Record excerpts:

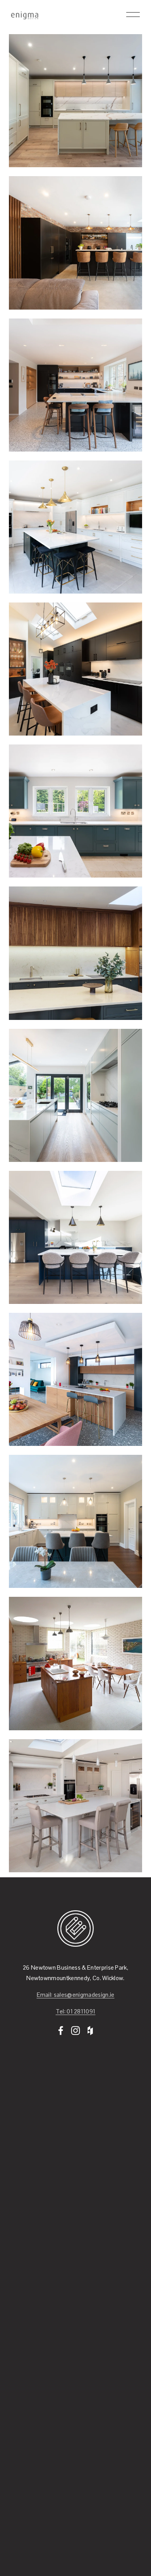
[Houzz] (90, 2030)
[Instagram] (75, 2030)
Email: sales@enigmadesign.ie (76, 1994)
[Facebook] (60, 2030)
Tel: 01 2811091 (76, 2011)
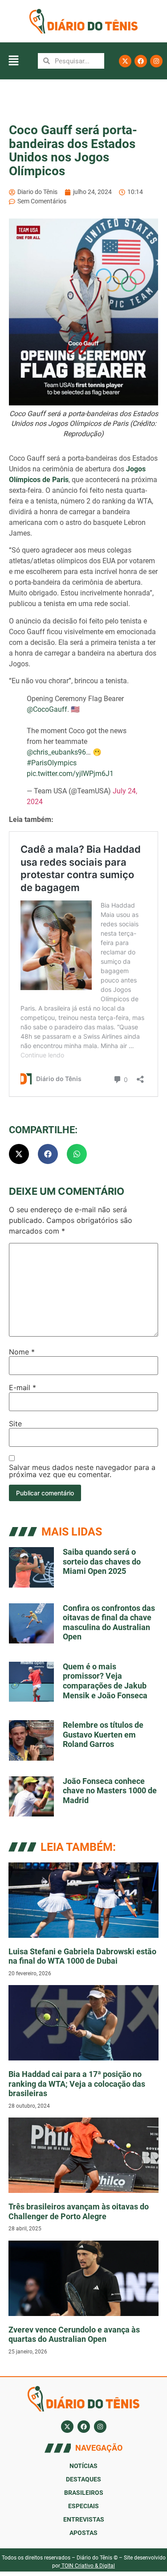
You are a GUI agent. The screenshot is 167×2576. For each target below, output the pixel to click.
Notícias (83, 2465)
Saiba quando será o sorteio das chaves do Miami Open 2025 (102, 1561)
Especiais (83, 2506)
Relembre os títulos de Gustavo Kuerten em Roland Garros (103, 1734)
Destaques (83, 2479)
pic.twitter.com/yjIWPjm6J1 (70, 773)
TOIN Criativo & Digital (88, 2566)
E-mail (22, 1387)
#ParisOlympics (52, 763)
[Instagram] (156, 61)
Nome (22, 1351)
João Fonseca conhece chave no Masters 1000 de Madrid (110, 1790)
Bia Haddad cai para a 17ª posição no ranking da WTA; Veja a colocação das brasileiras (76, 2083)
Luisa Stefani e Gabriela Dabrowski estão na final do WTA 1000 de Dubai (82, 1956)
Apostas (83, 2532)
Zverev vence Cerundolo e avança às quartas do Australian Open (74, 2334)
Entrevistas (83, 2519)
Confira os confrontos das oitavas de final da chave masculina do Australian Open (109, 1622)
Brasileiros (83, 2492)
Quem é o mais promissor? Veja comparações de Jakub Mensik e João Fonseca (105, 1681)
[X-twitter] (125, 61)
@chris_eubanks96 (56, 752)
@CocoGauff (47, 709)
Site (15, 1423)
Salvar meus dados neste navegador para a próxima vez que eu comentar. (82, 1471)
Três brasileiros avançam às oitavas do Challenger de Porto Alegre (78, 2211)
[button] (13, 60)
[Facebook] (140, 61)
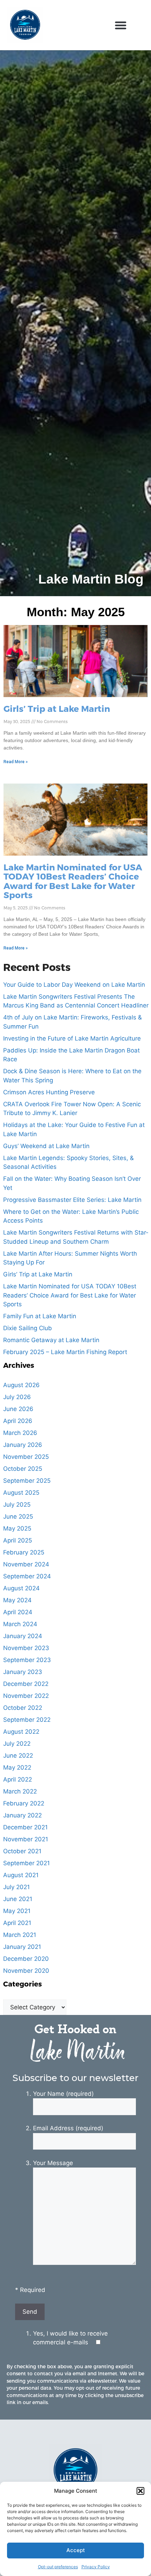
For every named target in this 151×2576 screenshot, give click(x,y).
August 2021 (21, 1875)
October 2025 (22, 1468)
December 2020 (26, 1958)
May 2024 (17, 1600)
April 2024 (17, 1612)
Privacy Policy (95, 2566)
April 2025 (17, 1540)
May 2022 (17, 1767)
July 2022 (17, 1743)
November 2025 (26, 1456)
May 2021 (17, 1910)
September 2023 (27, 1659)
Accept (75, 2550)
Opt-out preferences (58, 2566)
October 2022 (22, 1707)
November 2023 (26, 1647)
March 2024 (20, 1624)
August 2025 (21, 1492)
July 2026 (17, 1396)
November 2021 (25, 1839)
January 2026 (22, 1444)
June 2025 (18, 1516)
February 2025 (23, 1552)
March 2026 (20, 1432)
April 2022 (17, 1779)
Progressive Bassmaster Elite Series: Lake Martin (72, 1199)
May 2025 (17, 1528)
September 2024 (27, 1576)
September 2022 (27, 1719)
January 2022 (22, 1815)
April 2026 (17, 1420)
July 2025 (17, 1504)
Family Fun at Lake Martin (39, 1316)
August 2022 (21, 1731)
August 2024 (21, 1588)
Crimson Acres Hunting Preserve (49, 1092)
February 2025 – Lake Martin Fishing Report (65, 1351)
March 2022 (20, 1791)
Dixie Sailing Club (27, 1328)
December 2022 (25, 1683)
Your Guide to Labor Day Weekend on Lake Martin (74, 984)
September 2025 (27, 1480)
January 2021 (22, 1946)
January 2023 (22, 1671)
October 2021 (22, 1851)
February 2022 (23, 1803)
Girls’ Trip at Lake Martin (57, 708)
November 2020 (26, 1970)
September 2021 (26, 1863)
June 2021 (17, 1898)
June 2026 (18, 1408)
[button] (140, 2490)
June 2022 (18, 1755)
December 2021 (25, 1827)
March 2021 (19, 1934)
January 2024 (22, 1636)
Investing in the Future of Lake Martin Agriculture (72, 1038)
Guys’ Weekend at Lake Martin (46, 1145)
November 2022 (26, 1695)
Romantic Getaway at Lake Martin (51, 1340)
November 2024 (26, 1564)
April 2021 (17, 1922)
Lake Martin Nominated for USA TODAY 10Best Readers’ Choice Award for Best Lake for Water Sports (73, 881)
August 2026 (21, 1385)
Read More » (16, 761)
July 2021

Task statement: Please give back, exactly as it stands above, the stretch from the line with "Family Fun at Lake Martin (39, 1316)" through the line with "December 2021 (25, 1827)", and no line outside it.

Task solution:
Family Fun at Lake Martin (39, 1316)
August 2022 (21, 1731)
August 2024 (21, 1588)
Crimson Acres Hunting Preserve (49, 1092)
February 2025 – Lake Martin Fishing Report (65, 1351)
March 2022 (20, 1791)
Dixie Sailing Club (27, 1328)
December 2022 (25, 1683)
Your Guide to Labor Day Weekend on Lake Martin (74, 984)
September 2025 (27, 1480)
January 2021 (22, 1946)
January 2023 (22, 1671)
October 2021 (22, 1851)
February 2022 (23, 1803)
Girls’ Trip at Lake Martin (57, 708)
November 2020 (26, 1970)
September 2021 (26, 1863)
June 2021 (17, 1898)
June 2026 (18, 1408)
[button] (140, 2490)
June 2022 (18, 1755)
December 2021 (25, 1827)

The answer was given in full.